**Element lookup listing**
++++++++

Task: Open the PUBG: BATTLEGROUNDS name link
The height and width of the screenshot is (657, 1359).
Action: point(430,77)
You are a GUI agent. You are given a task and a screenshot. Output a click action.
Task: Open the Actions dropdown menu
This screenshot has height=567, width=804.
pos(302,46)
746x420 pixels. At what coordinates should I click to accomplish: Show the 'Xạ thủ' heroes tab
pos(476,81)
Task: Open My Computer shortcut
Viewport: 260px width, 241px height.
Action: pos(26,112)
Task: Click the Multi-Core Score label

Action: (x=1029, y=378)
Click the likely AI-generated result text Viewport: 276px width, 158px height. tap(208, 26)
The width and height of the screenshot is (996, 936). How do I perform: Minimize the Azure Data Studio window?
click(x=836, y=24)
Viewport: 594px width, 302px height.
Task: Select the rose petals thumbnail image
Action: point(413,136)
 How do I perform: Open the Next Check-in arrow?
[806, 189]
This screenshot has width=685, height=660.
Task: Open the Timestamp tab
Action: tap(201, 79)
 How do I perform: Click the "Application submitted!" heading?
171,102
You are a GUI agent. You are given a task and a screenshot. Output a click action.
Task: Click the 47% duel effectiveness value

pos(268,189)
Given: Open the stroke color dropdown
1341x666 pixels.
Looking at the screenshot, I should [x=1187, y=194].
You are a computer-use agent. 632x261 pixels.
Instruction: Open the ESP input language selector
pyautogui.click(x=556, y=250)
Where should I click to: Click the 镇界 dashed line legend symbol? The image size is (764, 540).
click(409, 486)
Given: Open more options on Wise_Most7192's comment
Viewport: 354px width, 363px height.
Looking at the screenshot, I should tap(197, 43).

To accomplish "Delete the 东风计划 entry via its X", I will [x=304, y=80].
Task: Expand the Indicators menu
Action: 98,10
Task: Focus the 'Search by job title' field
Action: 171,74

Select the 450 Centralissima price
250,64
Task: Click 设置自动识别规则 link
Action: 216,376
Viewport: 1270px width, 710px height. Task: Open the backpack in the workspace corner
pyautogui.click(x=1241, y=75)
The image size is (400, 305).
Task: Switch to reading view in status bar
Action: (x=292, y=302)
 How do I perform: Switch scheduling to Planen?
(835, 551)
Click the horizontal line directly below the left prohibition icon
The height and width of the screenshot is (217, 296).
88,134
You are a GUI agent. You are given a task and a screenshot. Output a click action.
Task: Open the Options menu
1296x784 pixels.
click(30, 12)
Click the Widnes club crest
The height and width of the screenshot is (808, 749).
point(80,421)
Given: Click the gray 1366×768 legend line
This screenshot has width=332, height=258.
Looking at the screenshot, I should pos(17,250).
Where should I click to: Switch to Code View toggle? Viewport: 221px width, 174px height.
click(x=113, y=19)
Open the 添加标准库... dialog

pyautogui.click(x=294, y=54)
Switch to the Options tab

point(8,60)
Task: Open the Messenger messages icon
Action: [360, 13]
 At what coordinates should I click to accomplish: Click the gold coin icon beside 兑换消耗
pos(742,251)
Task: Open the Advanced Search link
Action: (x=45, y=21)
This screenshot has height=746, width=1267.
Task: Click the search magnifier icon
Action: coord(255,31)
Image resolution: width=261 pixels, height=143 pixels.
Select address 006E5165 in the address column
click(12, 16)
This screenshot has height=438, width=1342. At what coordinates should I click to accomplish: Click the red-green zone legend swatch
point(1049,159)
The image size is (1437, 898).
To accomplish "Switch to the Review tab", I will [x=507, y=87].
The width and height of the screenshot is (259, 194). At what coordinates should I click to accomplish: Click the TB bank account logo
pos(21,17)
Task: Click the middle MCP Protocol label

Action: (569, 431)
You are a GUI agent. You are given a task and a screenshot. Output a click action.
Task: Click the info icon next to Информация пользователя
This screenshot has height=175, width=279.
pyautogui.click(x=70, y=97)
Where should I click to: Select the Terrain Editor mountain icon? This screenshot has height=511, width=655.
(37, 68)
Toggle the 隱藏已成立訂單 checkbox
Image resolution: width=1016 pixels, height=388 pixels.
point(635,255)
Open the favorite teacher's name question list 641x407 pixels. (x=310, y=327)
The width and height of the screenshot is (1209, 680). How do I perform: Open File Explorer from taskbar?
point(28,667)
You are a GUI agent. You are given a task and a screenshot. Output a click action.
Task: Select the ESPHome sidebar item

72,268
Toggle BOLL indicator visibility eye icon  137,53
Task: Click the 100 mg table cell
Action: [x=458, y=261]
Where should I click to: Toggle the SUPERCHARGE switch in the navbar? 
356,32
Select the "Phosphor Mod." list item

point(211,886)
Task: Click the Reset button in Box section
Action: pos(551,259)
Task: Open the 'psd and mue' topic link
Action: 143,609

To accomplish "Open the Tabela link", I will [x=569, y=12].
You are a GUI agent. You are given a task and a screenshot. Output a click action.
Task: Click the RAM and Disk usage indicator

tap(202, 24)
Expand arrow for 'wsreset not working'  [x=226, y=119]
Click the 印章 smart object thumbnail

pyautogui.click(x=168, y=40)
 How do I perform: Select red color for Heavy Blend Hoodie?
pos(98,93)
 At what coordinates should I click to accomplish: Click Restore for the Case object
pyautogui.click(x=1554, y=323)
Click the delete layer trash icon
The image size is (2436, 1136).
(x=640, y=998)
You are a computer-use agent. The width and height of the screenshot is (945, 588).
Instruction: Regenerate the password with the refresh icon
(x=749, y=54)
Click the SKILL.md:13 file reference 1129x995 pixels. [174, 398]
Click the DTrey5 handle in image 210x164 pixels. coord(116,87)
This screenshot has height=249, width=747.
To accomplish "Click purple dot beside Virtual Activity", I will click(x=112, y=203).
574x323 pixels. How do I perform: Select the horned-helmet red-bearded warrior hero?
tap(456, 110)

++++++++

**THE TASK**
Report each line of the listing above that contains the word "what", copying every such line in full.

**FULL OUTPUT**
746x420 pixels. At what coordinates should I click to accomplish: Show the 'Xạ thủ' heroes tab
 At what coordinates should I click to accomplish: Click the gold coin icon beside 兑换消耗
This screenshot has height=438, width=1342. At what coordinates should I click to accomplish: Click the red-green zone legend swatch
The width and height of the screenshot is (259, 194). At what coordinates should I click to accomplish: Click the TB bank account logo
 At what coordinates should I click to accomplish: Click Restore for the Case object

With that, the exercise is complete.